Currently having Hazel OCR documents (thank you Katie Floyd) dropped into a folder called “Scanned”. Is there a way within that Hazel rule for it to find certain phrases or words, then rename the file based on that?

As a work around, I currently have a different Hazel rule looking for keywords within any document in this folder then renaming to the provider seen based on the word search. IE: If it finds ENT and Clark Kent, it changes the name to date - Bill - ENT - Clark Kent. However, we see different types of doctors at different practices. Is there a way for it to find certain keywords and once found rename the file base on the provider?

Example wanted:
If content contains: [Provider Type], Clark Kent; change name to date - Bill - [Provider Type] - Clark Kent

JKoopmans · December 11, 2019, 12:32pm

Something like this you mean?

Mac_Dad · December 11, 2019, 2:23pm

This but also, I want it to find the other doctors we go and name it according to that content. So if it sees ENT, ENT is added in the name change; if it see Pediatrician, Pediatrician is in the name change; etc.

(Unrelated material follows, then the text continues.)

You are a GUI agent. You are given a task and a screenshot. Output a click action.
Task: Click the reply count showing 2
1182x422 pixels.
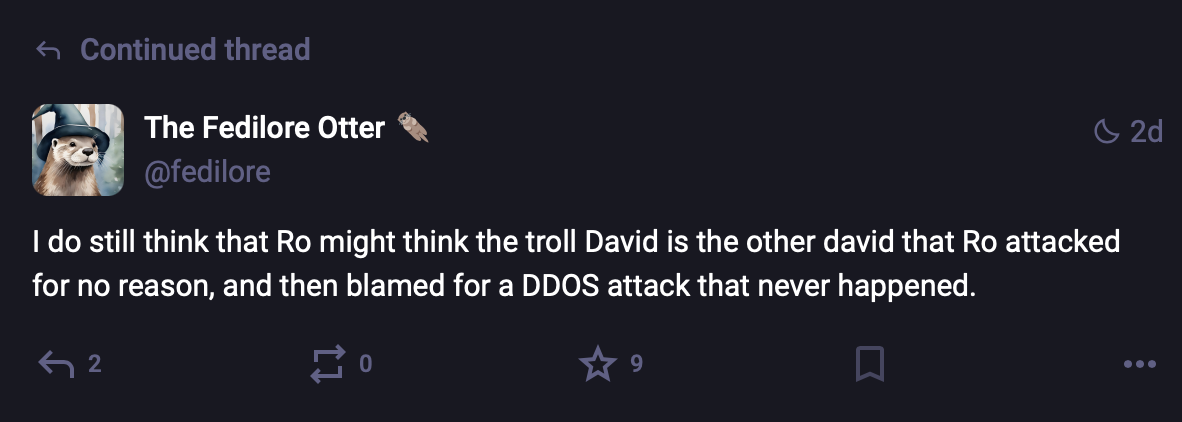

JKoopmans · December 11, 2019, 5:53pm

I have the same for a lot of receipts I get.
To make sure it all goes well I’ve created several in order to rename them all.

sylumer · December 14, 2019, 6:10pm

The solution to this is going to be to have rules to cover every specific case. Not exactly foolproof, but if it covers all cases and the OCR is accurate, then it will in fact be correct each time.

The next stage will involve systems that utilise machine learning. You will train the systems on how to name different types of receipts, documents, etc., and the system will effectively create its own rules. These sorts of systems are beginning to emerge in the enterprise, so it will just be a matter of time before this sort of thing will be prevalent in the consumer space.

george_c · December 18, 2019, 9:27pm

Look into the rule criteria Contents > Contains Match

That will allow you to “token-ize” the keyword match, and use it for the name change in the actions.

If the keyword is in the same context every time, it will be much easier to build the rule. Otherwise you may need to have a lot of rules and/or conditions.

With PDFs, sometimes it’s best to drag, copy, and paste the relevant section into the criteria field and build your “contains match” criteria from there, so it picks up the funky PDF text sequences.